Gaze shifts are eye movements that play an important role: the Human Visual  System (HVS) achieves highest resolution in the fovea and the succession of  rapid eye movements (saccades) compensates the loss of visual acuity in the  periphery when looking at an ob ject or a scene that spans more than several  degrees in the observer’s field of view.

The ability to predict, given an image or a video, where a  human might fixate elements of a viewed scene has long been of interest  in the vision community.   Interestingly enough, one point that is not addressed by most models is one essential feature of gaze shifts: the  ”noisy”, idiosyncratic variation of the random exploration exhibited by different observers when viewing the same scene, or even by the same subject along  different trials. Such variations speak of the stochastic nature of scanpaths.

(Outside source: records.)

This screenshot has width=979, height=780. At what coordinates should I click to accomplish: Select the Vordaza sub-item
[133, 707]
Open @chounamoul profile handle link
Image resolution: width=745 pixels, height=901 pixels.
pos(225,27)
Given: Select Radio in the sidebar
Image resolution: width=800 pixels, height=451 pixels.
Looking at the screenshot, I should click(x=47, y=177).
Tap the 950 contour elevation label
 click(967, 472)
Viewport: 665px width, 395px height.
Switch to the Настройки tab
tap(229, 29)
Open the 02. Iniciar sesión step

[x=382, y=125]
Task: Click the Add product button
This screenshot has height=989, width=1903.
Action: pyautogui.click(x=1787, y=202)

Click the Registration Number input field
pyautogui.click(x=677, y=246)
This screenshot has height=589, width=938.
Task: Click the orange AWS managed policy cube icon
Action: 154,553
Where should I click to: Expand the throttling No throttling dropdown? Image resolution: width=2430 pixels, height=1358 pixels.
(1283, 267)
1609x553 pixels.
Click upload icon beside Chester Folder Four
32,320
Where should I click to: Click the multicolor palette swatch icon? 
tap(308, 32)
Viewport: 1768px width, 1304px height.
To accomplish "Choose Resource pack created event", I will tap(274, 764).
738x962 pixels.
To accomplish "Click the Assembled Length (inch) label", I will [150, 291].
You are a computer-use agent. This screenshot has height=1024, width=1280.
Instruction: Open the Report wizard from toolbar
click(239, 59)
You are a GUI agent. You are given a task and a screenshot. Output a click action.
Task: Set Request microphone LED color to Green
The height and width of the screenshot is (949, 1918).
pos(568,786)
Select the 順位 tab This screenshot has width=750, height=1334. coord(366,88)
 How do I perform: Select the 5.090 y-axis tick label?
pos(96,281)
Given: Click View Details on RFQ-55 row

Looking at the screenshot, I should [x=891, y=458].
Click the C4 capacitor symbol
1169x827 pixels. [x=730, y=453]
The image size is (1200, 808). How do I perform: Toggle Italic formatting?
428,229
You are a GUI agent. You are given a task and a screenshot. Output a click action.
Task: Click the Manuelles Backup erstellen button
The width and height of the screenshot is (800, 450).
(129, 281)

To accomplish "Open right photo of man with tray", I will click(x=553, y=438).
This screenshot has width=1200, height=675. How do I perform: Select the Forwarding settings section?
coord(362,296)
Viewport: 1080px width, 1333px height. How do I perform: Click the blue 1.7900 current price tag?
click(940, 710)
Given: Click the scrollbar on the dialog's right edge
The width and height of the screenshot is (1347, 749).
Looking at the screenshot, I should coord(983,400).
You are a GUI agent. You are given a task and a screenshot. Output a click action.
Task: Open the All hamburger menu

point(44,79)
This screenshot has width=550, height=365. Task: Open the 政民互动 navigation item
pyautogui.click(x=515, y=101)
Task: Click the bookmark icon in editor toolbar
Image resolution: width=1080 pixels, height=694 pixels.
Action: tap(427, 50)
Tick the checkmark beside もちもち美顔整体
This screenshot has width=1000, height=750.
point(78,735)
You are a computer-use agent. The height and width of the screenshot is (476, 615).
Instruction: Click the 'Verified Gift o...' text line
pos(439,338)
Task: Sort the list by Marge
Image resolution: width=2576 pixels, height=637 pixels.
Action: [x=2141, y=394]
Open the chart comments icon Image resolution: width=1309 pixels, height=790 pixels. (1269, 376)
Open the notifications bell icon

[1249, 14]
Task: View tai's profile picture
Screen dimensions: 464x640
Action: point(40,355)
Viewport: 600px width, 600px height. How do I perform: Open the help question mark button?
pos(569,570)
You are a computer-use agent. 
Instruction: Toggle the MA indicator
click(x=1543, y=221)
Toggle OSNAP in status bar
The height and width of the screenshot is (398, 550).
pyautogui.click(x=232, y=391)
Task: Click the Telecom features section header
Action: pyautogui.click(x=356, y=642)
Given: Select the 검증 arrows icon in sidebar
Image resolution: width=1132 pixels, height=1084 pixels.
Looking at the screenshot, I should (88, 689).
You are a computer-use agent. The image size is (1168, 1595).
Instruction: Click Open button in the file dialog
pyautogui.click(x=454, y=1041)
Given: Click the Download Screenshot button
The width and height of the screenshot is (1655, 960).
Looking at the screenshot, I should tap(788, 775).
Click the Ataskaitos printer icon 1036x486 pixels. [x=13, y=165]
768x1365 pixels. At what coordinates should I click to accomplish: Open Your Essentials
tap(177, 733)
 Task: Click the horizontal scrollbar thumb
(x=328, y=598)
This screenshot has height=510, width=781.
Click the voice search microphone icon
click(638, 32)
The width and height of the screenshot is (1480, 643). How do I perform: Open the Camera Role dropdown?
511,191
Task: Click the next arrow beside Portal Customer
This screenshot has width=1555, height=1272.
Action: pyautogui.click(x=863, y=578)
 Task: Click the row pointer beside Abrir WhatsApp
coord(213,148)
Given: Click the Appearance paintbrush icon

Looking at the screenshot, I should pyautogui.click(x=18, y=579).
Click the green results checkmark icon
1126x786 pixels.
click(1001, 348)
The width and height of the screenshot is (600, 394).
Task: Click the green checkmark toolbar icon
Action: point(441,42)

At the most general level one can assume any scanpath to be the result  of a random walk performed to visually explore the environment under the constraints of both the physical information provided by the stimuli (saliency or  conspicuity) and the internal state of the observer, shaped by cognitive task being involved) and emotional factors.

Apparently evolution has achieved efficient  eye movement strategies with minimal neural resources devoted to memory. This is in common with movement patterns and foraging behaviors of some biological organisms, e.g., spider monkey, albatrosses, jackals  that indeed can be represented as random trajectories  driven by alpha-stable distributions.

On such basis, in this talk,  a different view of the gaze-shift mechanism will be introduced  as that of a motor system implementation of an active random sampling  strategy  of the surrounding visual world.  Examples will be provided to show how such strategy can be exploited to carry on an attentive analysis of either static  and dynamic scenes.